Activity list —
**a)** Reproduce everything in the Medicare scam article from "Watch Out for" down to "other personal information.".
**b)** According to the Medicare scam article, why should SeniorCare enrollees get all of the facts before opting out of the state plan? Answer in one to three sentences.
**c)** Pick up the Medicare scam article after its final sentence and continue it.

Document section —
_ _ _ _
Watch Out for Medicare
Prescription Drug Enrollment Scams
Enrollment in the new Medicare Prescription
Drug Plan is beginning and the federal government is already
concerned about Medicare scams. The federal Centers for Medicare
and Medicaid Services are working with local law enforcement
to investigate several potential scams where senior citizens
were asked to provide bank card numbers and other personal information.
Before I talk about the scams, however, I
need to say a few words about the complicated issue of government-provided
prescription drug benefits. The federal government created Medicare
Part D’s prescription drug benefit to help some of the
estimated 41 million senior citizens on Medicare purchase necessary
medications. The state of Wisconsin also offers prescription
drug coverage through the state’s group health insurance
program. Governor Jim Doyle and other state officials believe
the SeniorCare program provides greater benefits than the new
Medicare plan for most Wisconsin seniors, so SeniorCare enrollees
should get all of the facts before opting out of the state plan
and into the Medicare plan.
Unfortunately, the complex drug pricing issue
is leading to consumer confusion, and criminals hope to capitalize
on the confusion. What can you do to protect yourself or a loved
one from falling victim to a Medicare scam? First, carefully
study and compare the available drug plans before choosing.
The Wisconsin Medicare Part D Taskforce has created a web site
that provides helpful information not only on what the new law
is all about but what your options are in Wisconsin: http://www.wismedrx.org/learnaboutthe/.
_ _ _ _
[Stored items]
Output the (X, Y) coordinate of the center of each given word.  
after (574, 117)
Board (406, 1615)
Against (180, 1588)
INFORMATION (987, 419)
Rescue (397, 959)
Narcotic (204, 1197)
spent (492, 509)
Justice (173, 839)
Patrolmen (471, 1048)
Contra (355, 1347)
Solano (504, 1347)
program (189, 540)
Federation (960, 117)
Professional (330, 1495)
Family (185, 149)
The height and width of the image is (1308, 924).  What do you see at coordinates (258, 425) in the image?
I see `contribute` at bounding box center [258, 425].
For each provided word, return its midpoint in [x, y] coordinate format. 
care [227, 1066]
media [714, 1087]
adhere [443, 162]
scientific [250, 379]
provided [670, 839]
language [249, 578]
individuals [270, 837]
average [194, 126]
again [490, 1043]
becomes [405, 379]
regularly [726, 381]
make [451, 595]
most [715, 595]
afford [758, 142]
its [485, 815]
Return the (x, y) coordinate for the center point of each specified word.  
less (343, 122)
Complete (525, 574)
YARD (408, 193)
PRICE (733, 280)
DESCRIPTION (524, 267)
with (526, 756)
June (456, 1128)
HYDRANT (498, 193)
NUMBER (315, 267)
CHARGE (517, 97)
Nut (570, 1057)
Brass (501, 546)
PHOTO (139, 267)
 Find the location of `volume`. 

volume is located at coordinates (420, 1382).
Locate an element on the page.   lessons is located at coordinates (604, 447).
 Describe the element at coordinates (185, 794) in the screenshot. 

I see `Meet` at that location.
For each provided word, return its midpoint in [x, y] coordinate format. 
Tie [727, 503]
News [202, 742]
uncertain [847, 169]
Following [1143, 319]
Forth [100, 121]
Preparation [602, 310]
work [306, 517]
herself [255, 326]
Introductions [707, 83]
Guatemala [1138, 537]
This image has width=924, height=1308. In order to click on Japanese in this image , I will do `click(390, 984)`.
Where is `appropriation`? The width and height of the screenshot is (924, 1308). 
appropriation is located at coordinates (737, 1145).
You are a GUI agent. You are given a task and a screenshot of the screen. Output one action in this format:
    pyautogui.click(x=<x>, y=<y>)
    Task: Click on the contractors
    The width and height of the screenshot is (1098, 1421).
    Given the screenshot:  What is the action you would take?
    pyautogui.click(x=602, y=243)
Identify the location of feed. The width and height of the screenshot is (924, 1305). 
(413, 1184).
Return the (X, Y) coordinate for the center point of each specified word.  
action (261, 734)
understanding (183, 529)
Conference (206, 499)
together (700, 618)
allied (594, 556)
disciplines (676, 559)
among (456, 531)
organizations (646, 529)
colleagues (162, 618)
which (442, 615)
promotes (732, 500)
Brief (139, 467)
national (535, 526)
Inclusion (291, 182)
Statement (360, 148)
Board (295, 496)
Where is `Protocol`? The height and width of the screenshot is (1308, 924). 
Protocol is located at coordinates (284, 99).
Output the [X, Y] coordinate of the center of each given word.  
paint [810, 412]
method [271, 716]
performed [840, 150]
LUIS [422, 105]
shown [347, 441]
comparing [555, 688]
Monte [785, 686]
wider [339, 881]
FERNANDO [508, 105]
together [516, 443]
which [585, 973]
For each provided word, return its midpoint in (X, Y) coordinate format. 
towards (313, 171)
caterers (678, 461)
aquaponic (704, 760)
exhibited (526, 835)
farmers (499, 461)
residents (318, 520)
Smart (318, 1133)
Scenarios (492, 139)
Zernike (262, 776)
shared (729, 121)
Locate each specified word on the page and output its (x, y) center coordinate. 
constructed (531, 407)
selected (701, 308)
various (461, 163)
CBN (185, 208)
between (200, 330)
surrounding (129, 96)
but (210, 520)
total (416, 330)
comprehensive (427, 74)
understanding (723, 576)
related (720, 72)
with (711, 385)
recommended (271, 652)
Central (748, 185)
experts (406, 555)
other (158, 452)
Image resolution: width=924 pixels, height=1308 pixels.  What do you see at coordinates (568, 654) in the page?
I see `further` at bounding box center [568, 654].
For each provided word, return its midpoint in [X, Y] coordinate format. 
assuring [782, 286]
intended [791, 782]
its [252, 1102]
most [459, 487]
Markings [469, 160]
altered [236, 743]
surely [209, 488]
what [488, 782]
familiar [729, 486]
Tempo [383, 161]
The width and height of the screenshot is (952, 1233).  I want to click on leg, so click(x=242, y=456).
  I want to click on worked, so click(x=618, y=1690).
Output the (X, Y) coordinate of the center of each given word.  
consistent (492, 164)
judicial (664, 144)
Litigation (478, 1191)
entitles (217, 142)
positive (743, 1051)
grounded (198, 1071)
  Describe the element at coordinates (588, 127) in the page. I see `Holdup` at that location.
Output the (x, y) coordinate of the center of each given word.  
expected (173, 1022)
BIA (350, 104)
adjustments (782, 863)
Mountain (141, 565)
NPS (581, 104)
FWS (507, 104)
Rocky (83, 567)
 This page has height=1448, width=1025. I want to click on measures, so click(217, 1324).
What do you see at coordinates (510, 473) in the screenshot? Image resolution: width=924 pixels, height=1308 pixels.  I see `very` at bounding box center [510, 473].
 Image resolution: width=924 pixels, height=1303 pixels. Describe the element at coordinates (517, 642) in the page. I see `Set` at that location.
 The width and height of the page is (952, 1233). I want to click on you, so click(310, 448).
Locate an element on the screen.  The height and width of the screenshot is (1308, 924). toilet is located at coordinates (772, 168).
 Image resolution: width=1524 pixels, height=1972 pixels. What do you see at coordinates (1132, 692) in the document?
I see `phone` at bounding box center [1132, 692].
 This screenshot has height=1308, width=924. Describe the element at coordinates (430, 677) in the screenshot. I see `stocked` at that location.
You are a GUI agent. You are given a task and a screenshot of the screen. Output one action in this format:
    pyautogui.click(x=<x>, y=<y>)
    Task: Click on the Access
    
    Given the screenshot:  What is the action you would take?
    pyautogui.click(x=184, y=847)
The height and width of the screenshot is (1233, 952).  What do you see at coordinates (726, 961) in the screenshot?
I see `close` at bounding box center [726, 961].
_ _ _ _
Answers to this exercise —
**a)**
Watch Out for Medicare
Prescription Drug Enrollment Scams
Enrollment in the new Medicare Prescription
Drug Plan is beginning and the federal government is already
concerned about Medicare scams. The federal Centers for Medicare
and Medicaid Services are working with local law enforcement
to investigate several potential scams where senior citizens
were asked to provide bank card numbers and other personal information.

**b)** Governor Jim Doyle and other state officials believe the SeniorCare program provides greater benefits than the new Medicare plan for most Wisconsin seniors. For that reason, enrollees should get all of the facts before leaving the state plan for the Medicare plan.

**c)**
The Medicare Rights Center and AARP have also developed a flow
chart at www.medicareinteractive.org/aarp to help you sort through
your options. An informed consumer will be much less likely
to fall victim to a scam.
Second, if you are interested in applying
for benefits under the federal Medicare Part D program and you
are contacted by phone or at home by someone marketing what
they say is an approved prescription plan, ask for written information
that you can first review. Do not give out any personal information
such as a bank account number or social security number over
the phone or at your front door. Otherwise, you could become
another one of many identity theft victims.
Third, when you receive the written information,
check whether the plan provider is federally approved by contacting
the Centers of Medicare and Medicaid Services toll free at 1-800-633-4227.
Fourth, make sure the provider is approved
by the state of Wisconsin. You can contact the Wisconsin Board
on Aging and Long Term Care toll free at 1-800-242-1060.
Finally, hang up your phone or close your
front door if a marketer tells you that you must join a plan
to avoid losing your other Medicare benefits. This information
is plain wrong.
I wish you well as you or a family member
makes your drug coverage decisions.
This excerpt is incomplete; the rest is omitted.